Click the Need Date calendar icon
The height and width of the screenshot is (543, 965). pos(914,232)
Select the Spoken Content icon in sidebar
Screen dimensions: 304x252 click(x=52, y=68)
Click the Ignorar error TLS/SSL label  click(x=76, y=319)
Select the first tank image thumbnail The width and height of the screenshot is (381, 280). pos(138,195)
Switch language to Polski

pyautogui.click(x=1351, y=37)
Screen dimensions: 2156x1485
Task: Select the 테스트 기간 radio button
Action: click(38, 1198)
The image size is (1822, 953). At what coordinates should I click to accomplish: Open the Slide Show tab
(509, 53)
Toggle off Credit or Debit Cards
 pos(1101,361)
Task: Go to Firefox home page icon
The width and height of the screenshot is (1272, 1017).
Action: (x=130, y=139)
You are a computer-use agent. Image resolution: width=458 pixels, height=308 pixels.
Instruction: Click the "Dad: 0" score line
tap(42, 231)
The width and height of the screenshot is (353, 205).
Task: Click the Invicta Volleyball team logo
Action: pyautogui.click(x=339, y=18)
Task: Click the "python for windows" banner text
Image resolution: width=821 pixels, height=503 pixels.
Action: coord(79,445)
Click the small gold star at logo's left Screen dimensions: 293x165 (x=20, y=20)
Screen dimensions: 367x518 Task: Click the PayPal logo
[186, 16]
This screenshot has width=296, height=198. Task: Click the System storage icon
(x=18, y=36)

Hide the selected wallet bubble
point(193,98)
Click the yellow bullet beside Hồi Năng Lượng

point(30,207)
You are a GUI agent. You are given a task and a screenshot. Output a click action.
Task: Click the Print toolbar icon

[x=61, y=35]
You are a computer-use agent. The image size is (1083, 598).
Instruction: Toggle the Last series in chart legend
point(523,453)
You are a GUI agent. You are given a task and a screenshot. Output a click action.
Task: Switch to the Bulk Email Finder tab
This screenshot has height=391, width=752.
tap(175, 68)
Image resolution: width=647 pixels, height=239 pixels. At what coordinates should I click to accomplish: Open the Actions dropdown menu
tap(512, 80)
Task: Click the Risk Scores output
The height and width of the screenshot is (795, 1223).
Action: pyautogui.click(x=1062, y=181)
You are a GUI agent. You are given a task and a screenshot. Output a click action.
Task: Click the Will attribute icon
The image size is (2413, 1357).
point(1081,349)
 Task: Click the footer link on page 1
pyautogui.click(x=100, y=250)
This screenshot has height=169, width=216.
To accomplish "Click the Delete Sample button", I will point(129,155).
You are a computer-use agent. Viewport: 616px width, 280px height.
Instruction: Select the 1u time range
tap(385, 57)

WHAT TO DO:
Could you swap "GUI agent" for "screen assistant" everywhere in the entries above and give all the lines back with nothing else changed?

EXERCISE RESULT:
Click the Need Date calendar icon
The height and width of the screenshot is (543, 965). pos(914,232)
Select the Spoken Content icon in sidebar
Screen dimensions: 304x252 click(x=52, y=68)
Click the Ignorar error TLS/SSL label  click(x=76, y=319)
Select the first tank image thumbnail The width and height of the screenshot is (381, 280). pos(138,195)
Switch language to Polski

pyautogui.click(x=1351, y=37)
Screen dimensions: 2156x1485
Task: Select the 테스트 기간 radio button
Action: click(38, 1198)
The image size is (1822, 953). At what coordinates should I click to accomplish: Open the Slide Show tab
(509, 53)
Toggle off Credit or Debit Cards
 pos(1101,361)
Task: Go to Firefox home page icon
The width and height of the screenshot is (1272, 1017).
Action: (x=130, y=139)
You are a computer-use agent. Image resolution: width=458 pixels, height=308 pixels.
Instruction: Click the "Dad: 0" score line
tap(42, 231)
The width and height of the screenshot is (353, 205).
Task: Click the Invicta Volleyball team logo
Action: pyautogui.click(x=339, y=18)
Task: Click the "python for windows" banner text
Image resolution: width=821 pixels, height=503 pixels.
Action: coord(79,445)
Click the small gold star at logo's left Screen dimensions: 293x165 (x=20, y=20)
Screen dimensions: 367x518 Task: Click the PayPal logo
[186, 16]
This screenshot has width=296, height=198. Task: Click the System storage icon
(x=18, y=36)

Hide the selected wallet bubble
point(193,98)
Click the yellow bullet beside Hồi Năng Lượng

point(30,207)
You are a screen assistant. You are given a task and a screenshot. Output a click action.
Task: Click the Print toolbar icon

[x=61, y=35]
You are a computer-use agent. The image size is (1083, 598).
Instruction: Toggle the Last series in chart legend
point(523,453)
You are a screen assistant. You are given a task and a screenshot. Output a click action.
Task: Switch to the Bulk Email Finder tab
This screenshot has height=391, width=752.
tap(175, 68)
Image resolution: width=647 pixels, height=239 pixels. At what coordinates should I click to accomplish: Open the Actions dropdown menu
tap(512, 80)
Task: Click the Risk Scores output
The height and width of the screenshot is (795, 1223).
Action: pyautogui.click(x=1062, y=181)
You are a screen assistant. You are given a task and a screenshot. Output a click action.
Task: Click the Will attribute icon
The image size is (2413, 1357).
point(1081,349)
 Task: Click the footer link on page 1
pyautogui.click(x=100, y=250)
This screenshot has height=169, width=216.
To accomplish "Click the Delete Sample button", I will point(129,155).
You are a computer-use agent. Viewport: 616px width, 280px height.
Instruction: Select the 1u time range
tap(385, 57)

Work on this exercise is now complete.